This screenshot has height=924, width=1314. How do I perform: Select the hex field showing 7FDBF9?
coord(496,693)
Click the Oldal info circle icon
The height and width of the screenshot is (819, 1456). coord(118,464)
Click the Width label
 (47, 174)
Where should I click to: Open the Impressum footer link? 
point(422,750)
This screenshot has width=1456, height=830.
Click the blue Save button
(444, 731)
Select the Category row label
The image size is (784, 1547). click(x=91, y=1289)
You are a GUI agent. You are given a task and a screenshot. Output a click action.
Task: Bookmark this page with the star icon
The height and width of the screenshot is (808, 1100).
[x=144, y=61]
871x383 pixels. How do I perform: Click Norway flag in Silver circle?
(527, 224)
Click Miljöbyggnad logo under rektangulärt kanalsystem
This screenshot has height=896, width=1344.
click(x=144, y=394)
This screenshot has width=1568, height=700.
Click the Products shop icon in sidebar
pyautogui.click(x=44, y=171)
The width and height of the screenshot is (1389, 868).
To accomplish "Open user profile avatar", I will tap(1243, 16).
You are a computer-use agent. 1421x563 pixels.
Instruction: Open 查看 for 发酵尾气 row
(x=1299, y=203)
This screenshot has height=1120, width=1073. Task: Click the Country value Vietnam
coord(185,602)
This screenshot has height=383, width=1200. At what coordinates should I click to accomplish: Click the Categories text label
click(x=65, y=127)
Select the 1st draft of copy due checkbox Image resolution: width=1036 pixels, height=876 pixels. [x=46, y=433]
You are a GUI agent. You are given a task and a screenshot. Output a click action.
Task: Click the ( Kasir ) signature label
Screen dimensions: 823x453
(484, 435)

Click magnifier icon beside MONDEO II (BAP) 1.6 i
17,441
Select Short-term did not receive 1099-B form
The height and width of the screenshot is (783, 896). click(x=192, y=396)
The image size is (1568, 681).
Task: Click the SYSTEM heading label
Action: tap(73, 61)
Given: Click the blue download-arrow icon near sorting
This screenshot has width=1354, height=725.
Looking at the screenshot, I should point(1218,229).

########

Rewrite as a numbered list the part of the items that opens with the line containing "Given: Click the" and runs through the end of the items, leaving out any blank lines.

1. Given: Click the blue download-arrow icon near sorting
2. This screenshot has width=1354, height=725.
3. Looking at the screenshot, I should point(1218,229).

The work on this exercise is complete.